Source text:
Q3. Name three NZ-specific obligations that shape how you do HITL.

AoG Web Accessibility Standard 1.2 (any AI-generated UI must meet WCAG 2.2 AA), NZ Privacy Act 2020 IPPs (AI processing of personal info triggers IPP 10/11/12 and from May 2026 IPP 3A), Algorithm Charter for Aotearoa New Zealand (transparency, human oversight, review for signatory agencies).

Q4. What tasks must never be promoted above L1 oversight?

Anything with high blast radius: production deployments, payment flows, personal information handling, access to prod credentials, auth-adjacent code, safety-critical domains, and anything subject to external regulatory sign-off (AoG, Privacy Act, health, financial).

Q5. A junior engineer asks an AI assistant to help write SQL-injection payloads against staging. The AI refuses "because it’s unethical." What do you conclude?

The refuse-by-default list is too broad. Security testing is a legitimate use. The guardrails need to distinguish authorised pentest against an approved target from attack against an unknown target. Fix: allow-list staging URLs for security testing, document in the HITL policy, retain the refusal behaviour for unknown targets.

Q6. Why is "named individual approval" important for AI-produced compliance artefacts?

Because when a regulator or incident review asks "who authorised this?", "the QA team" is not an answer. A named reviewer, a timestamp, and a scope is the difference between a defensible audit and a reportable failure.

11 Interview Prep

These questions separate architects from tool-users.

“How do you decide when AI can act autonomously in your testing pipeline?”

Describe a four-level oversight model (L1 human-in-command, L2 human-in-the-loop, L3 human-on-the-loop, L4 human-out-of-the-loop). New tasks start at L1. Promotion up requires evidence: acceptance rates, defect escape rates, incident-free operating time. High-risk domains — payments, PII, prod deploys, regulated compliance — stay at L1 regardless.

Dataset entries:
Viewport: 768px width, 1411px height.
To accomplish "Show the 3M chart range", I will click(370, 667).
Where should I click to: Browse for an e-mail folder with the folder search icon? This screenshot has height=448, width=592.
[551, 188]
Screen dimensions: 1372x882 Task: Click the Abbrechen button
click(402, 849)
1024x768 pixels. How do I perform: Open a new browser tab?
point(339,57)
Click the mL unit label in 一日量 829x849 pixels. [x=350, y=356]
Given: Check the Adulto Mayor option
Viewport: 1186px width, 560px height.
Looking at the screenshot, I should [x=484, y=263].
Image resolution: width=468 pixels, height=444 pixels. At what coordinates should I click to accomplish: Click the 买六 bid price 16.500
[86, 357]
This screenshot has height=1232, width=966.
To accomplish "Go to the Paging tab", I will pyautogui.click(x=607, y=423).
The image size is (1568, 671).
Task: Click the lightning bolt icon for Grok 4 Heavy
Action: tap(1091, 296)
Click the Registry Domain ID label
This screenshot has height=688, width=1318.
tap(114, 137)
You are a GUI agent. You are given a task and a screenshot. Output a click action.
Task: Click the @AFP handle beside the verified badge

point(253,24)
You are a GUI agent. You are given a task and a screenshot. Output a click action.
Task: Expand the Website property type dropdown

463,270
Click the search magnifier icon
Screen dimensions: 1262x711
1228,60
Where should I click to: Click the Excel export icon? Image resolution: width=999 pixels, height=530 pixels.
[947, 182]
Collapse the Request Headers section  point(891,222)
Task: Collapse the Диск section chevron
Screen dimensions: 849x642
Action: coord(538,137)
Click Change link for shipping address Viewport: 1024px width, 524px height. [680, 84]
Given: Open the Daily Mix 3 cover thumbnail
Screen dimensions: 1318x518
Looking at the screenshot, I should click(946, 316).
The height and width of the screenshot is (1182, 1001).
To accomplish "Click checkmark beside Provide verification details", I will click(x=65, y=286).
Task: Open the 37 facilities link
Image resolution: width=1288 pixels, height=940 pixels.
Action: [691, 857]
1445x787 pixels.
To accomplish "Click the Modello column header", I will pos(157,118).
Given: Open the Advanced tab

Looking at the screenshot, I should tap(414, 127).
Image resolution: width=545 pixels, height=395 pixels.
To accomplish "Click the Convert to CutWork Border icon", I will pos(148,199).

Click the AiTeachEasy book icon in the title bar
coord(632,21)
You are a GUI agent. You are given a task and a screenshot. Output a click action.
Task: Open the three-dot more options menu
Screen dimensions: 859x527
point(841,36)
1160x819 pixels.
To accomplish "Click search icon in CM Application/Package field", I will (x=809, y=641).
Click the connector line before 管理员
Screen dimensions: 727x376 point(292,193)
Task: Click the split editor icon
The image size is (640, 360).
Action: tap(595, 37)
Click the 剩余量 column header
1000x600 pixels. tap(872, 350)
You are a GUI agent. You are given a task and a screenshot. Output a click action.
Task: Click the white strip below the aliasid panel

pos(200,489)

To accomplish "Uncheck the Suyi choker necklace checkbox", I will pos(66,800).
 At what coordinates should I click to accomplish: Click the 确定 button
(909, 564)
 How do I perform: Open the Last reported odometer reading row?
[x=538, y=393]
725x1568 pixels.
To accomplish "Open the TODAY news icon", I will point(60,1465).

Required actions:
(1) Using the human-in-the-loop text, decide whether each statement agrees with it. Answer yes or no for each, and quote the words of the text that decide it.
(a) New tasks start at L2 oversight.
(b) The AoG Web Accessibility Standard 1.2 requires any AI-generated UI to meet WCAG 2.2 AA.
(c) Payment flows can be promoted above L1 once acceptance rates are high enough.
(2) According to the human-in-the-loop text, which three things make the difference between a defensible audit and a reportable failure?
(3) Continue the human-in-the-loop text from its last sentence.

Responses by task:
(1)
(a) No: "New tasks start at L1."
(b) Yes: "any AI-generated UI must meet WCAG 2.2 AA"
(c) No: "High-risk domains — payments, PII, prod deploys, regulated compliance — stay at L1 regardless."

(2) A named reviewer, a timestamp, and a scope.

(3)
“Walk me through the guardrails you put around an AI test-generation tool.”

Input: PII and secret regex + prompt-injection classifier, user audit, rate limit. Output: syntax/schema validation, PII scan, secret scan, hallucination check against the actual API surface, policy-as-code. Then PR review by a named engineer with a prompt log trailer. Red-team the setup quarterly.

“Your CTO wants to replace half the QA team with AI. What is your response?”

Reframe: AI reshapes QA, it does not shrink it. Show the measured defect escape rate of AI-only workflows vs HITL workflows. Present the governance work that grows with AI adoption (prompt review, red-teaming, audit, compliance evidence). Propose a pilot with measurable promotion gates. If the decision is political rather than evidence-based, document the risk in writing.

“How would you meet the Algorithm Charter obligations for an AI-assisted testing workflow?”

Transparency: publish what AI is doing, to whom, with what data. Human oversight: named approvers at each oversight level. Review: quarterly independent review of decisions + outcomes. Explainability: retain prompts, outputs, approvals with enough detail that a non-technical reviewer can follow the chain.